7/6からウィーン・ムジークフェライン弦楽四重奏団のベートーヴェン弦楽四重奏曲全集(CD8枚組)をウォークマンで会社の帰り道やウォーキングのときなど断片的に聴いてきた。
今日(7/29)の外出の電車の中でやっと聴き終え、自分的にはチクルスを完了した。
ボクがもともと親しんできた曲は初期の数曲とラズモフスキー3番くらいであったから、後期の曲などは初めて聴くような感じであった。
特に後期の15番などはとてもよい曲だと思った。
歩きながらや電車のなかで聴くだけだったので、あまりしっかりと聴いたとは言えないが、そのうちドーバーの全集スコアを見ながらじっくり鑑賞したいと思った。

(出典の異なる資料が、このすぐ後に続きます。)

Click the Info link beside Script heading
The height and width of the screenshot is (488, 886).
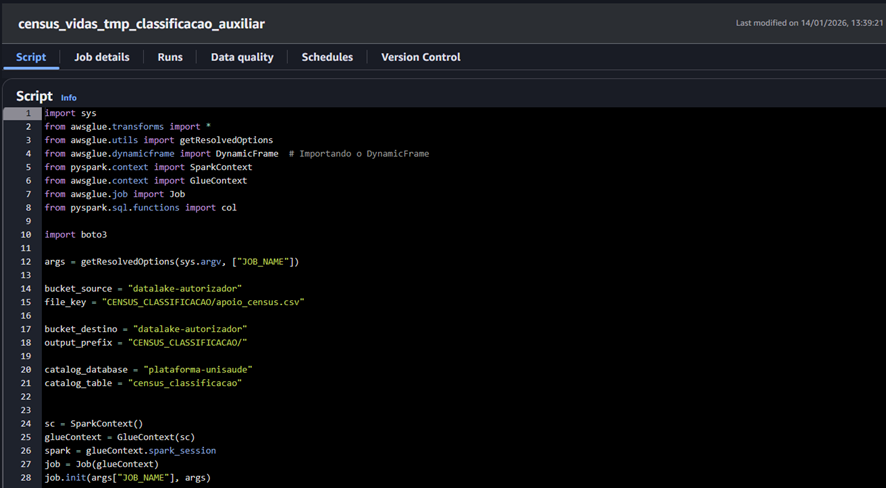point(68,98)
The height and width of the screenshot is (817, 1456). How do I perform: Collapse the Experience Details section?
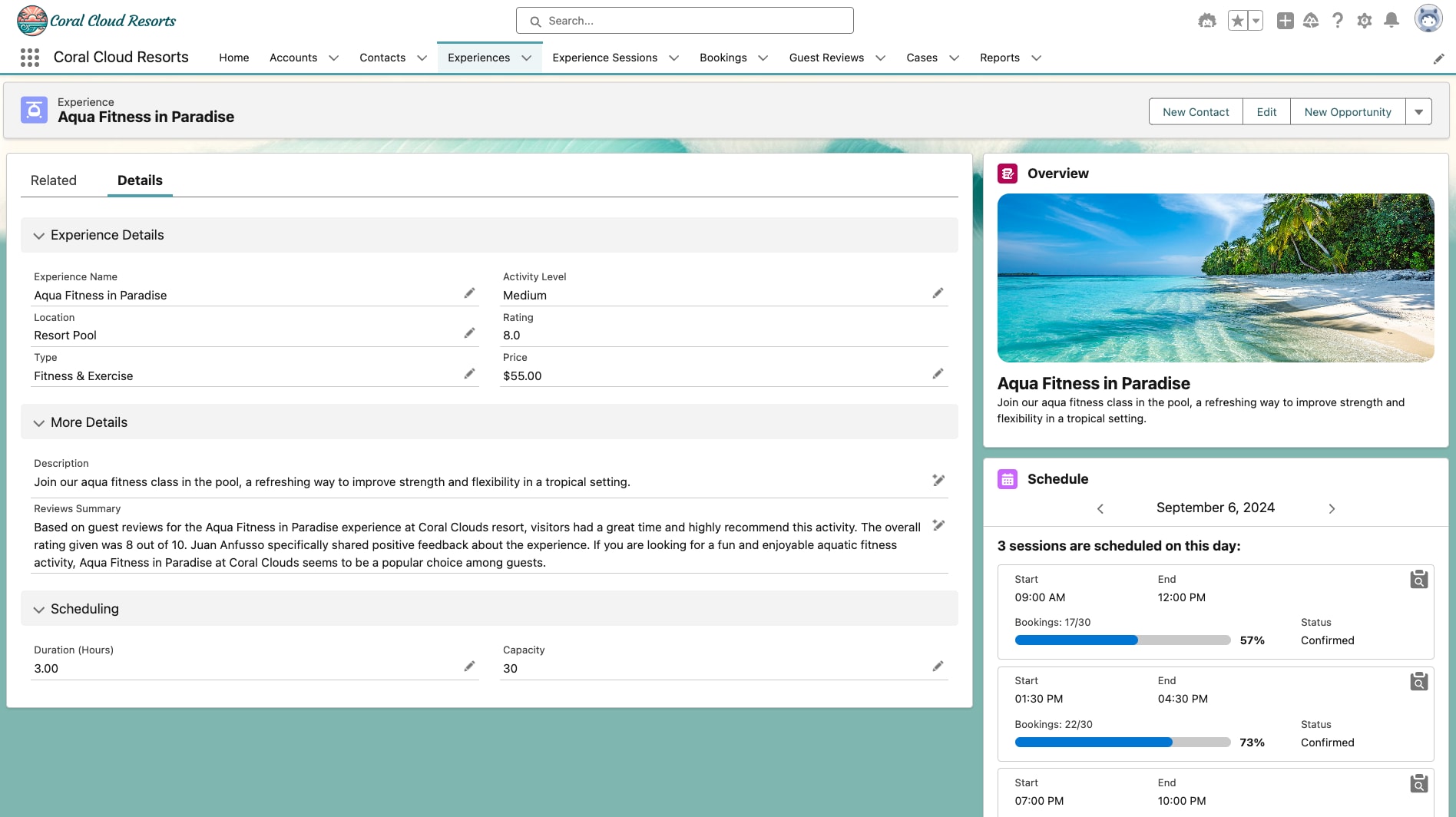pyautogui.click(x=39, y=236)
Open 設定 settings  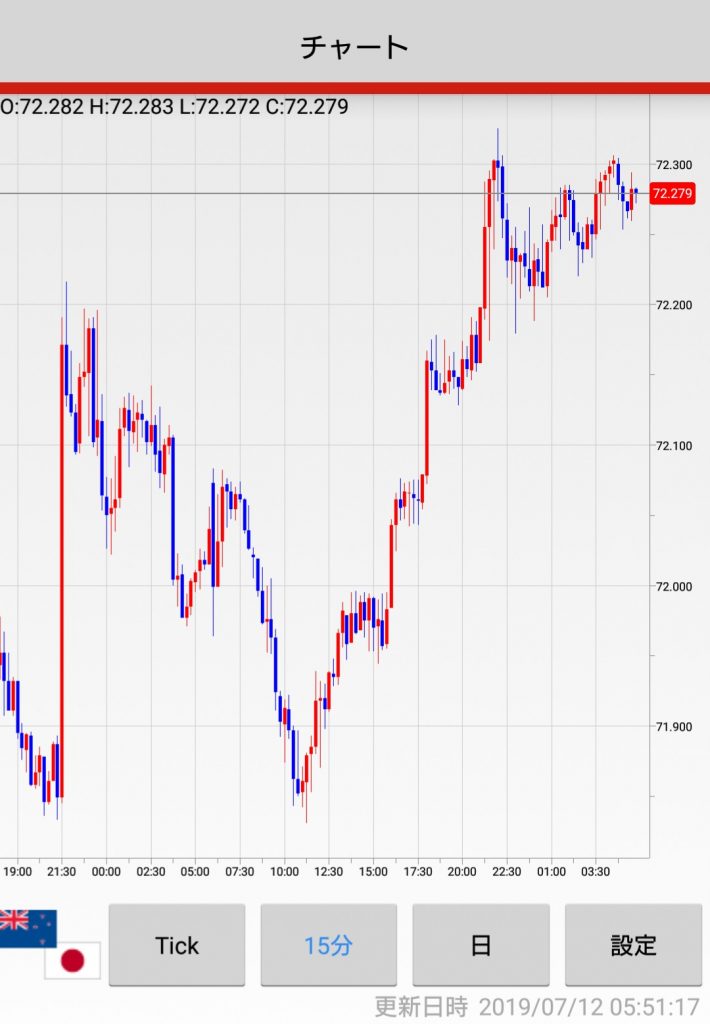coord(633,945)
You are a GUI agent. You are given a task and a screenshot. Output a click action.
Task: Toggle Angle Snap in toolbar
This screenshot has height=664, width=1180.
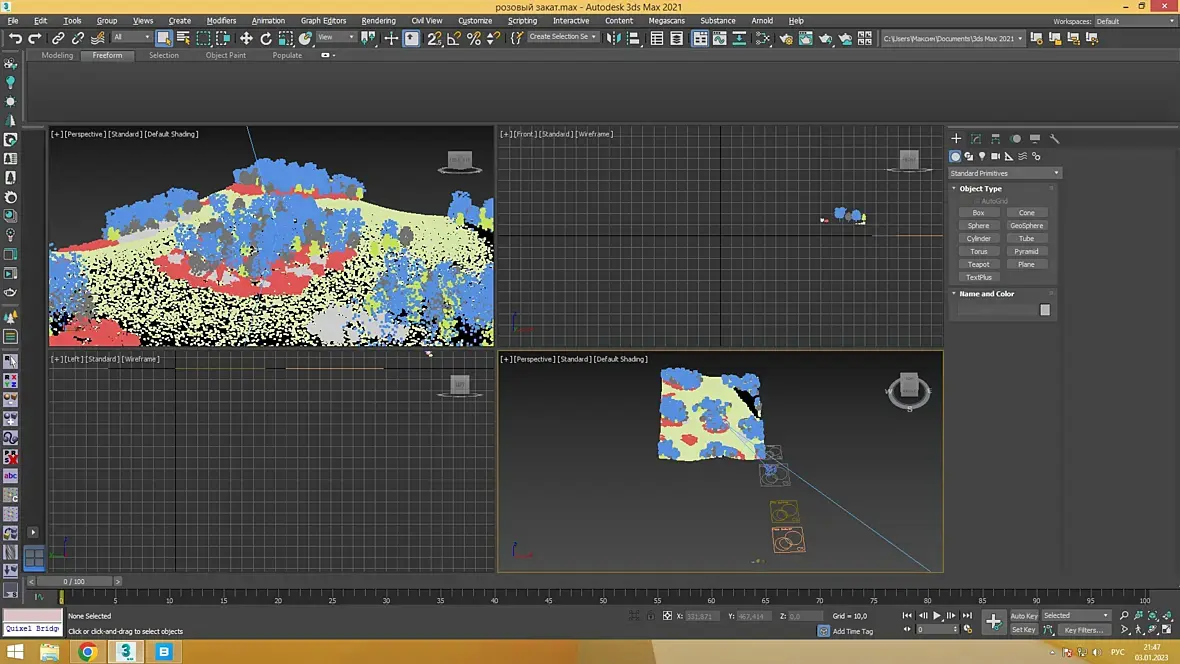pyautogui.click(x=455, y=38)
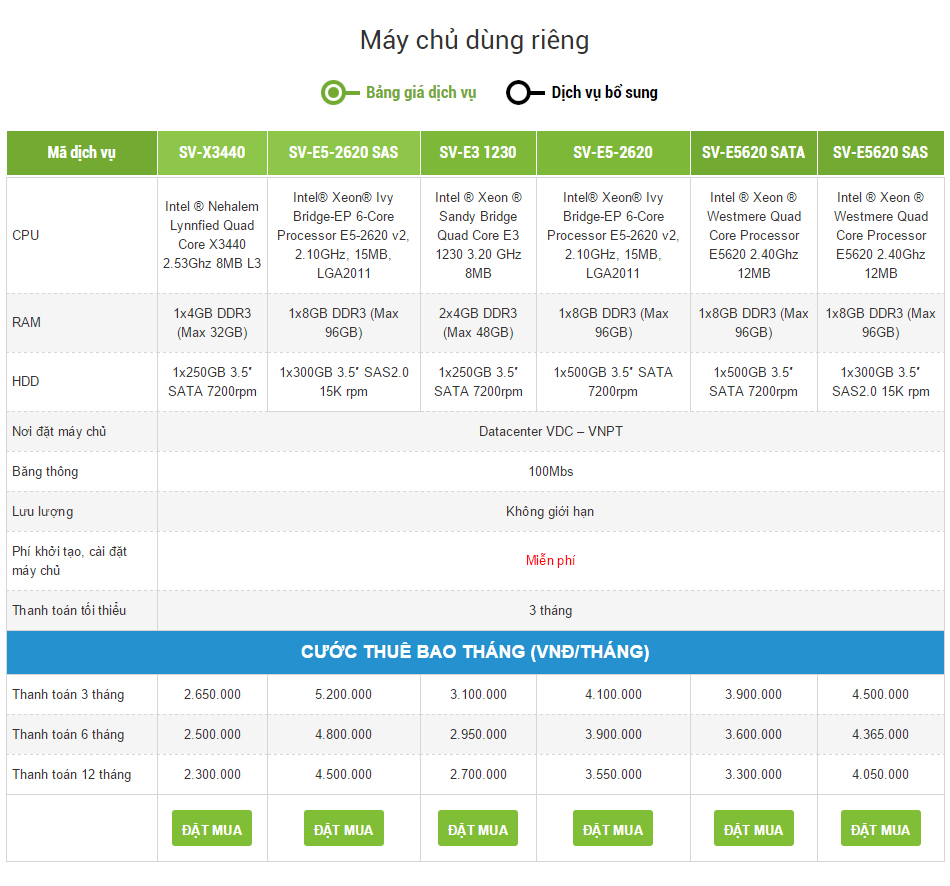Click ĐẶT MUA under SV-E5620 SAS
Image resolution: width=950 pixels, height=886 pixels.
tap(880, 829)
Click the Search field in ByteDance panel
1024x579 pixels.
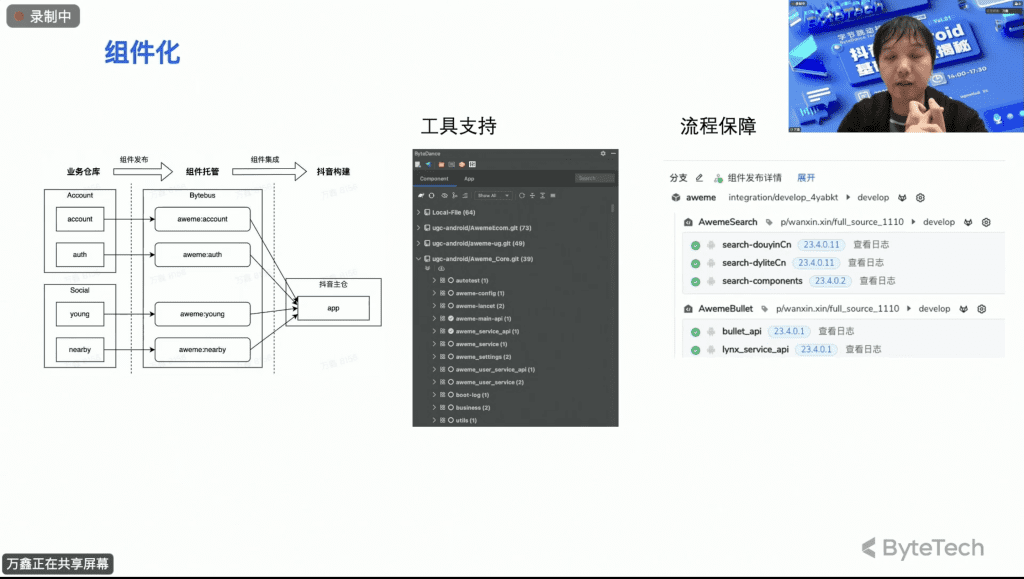click(x=593, y=178)
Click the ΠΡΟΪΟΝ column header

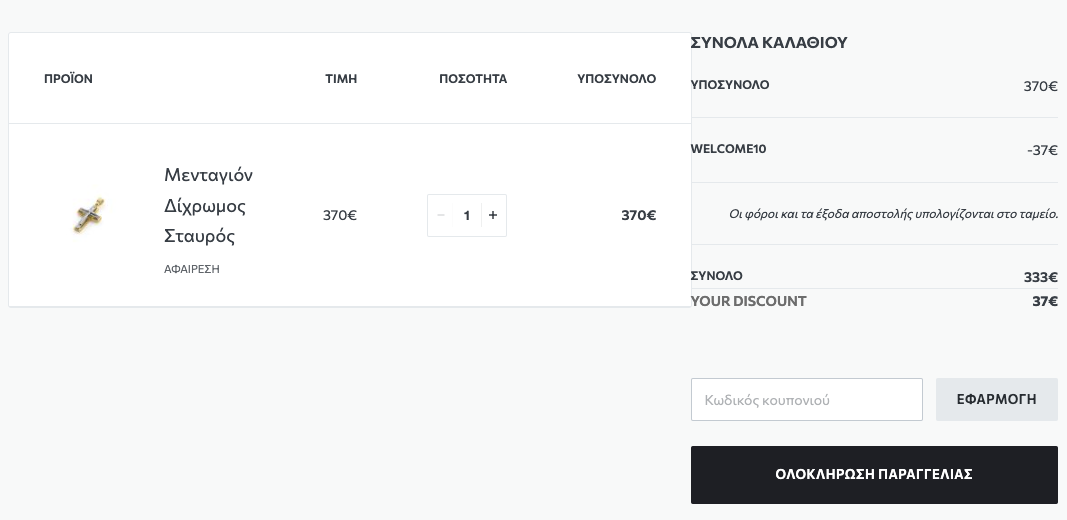tap(68, 79)
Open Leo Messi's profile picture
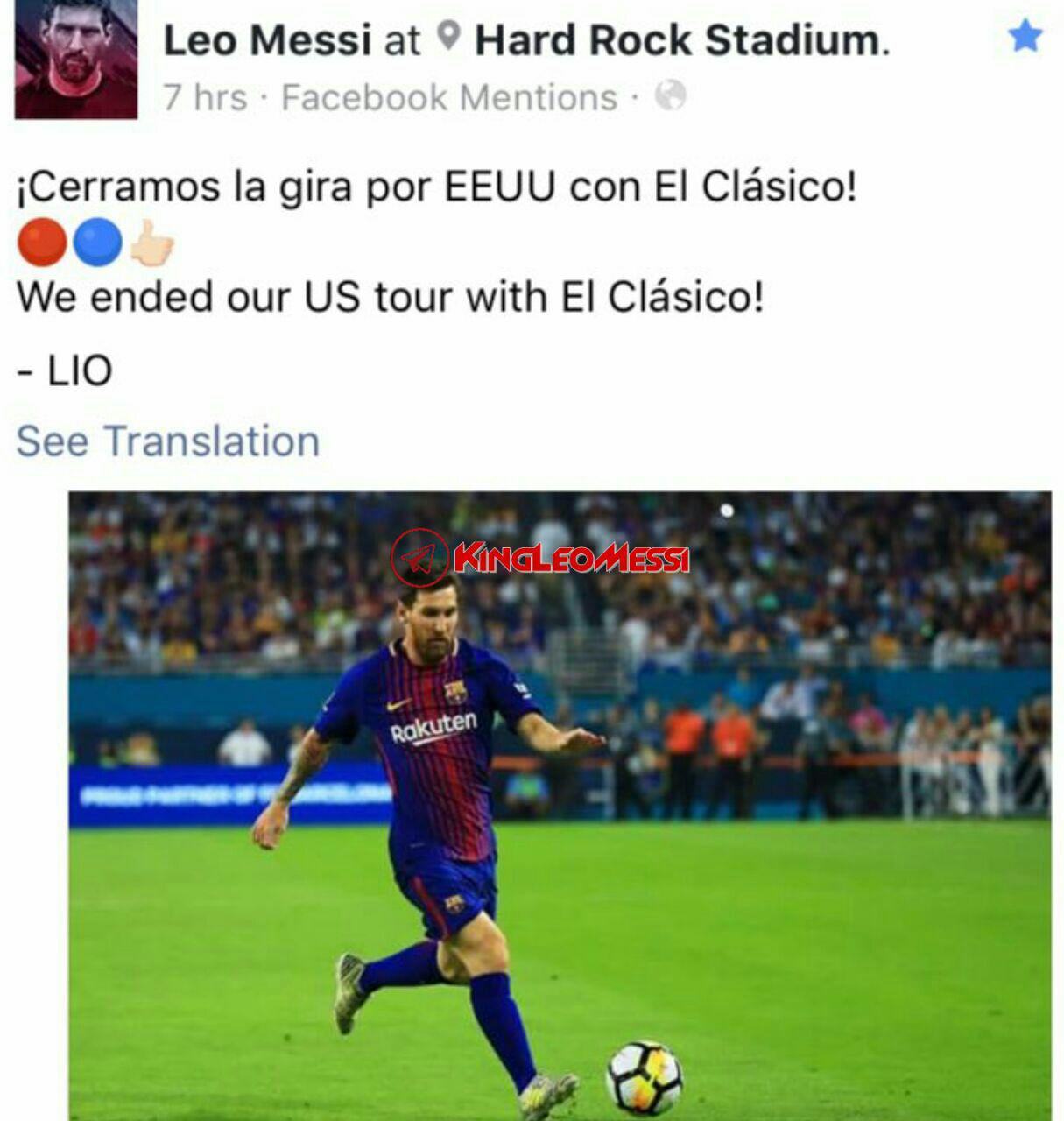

ベートーヴェン弦楽四重奏曲全集の前はジェフリー・テイト指揮ECOのハイドン後期交響曲(CD5枚)のチクルスだった。
次はモーツァルトの弦楽四重奏曲かベートーヴェンの交響曲のチクルスにしたいと思う。
モーツァルトの交響曲全集(CD12枚組)もテイト指揮ECOをウォークマンに入れているが、これはなかなかたいへんだと思う。
ブーレーズのマーラー交響曲全集も入れているが、これはウォークマンで聴くにはダイナミックレンジが広過ぎて、あまり向かないように思う。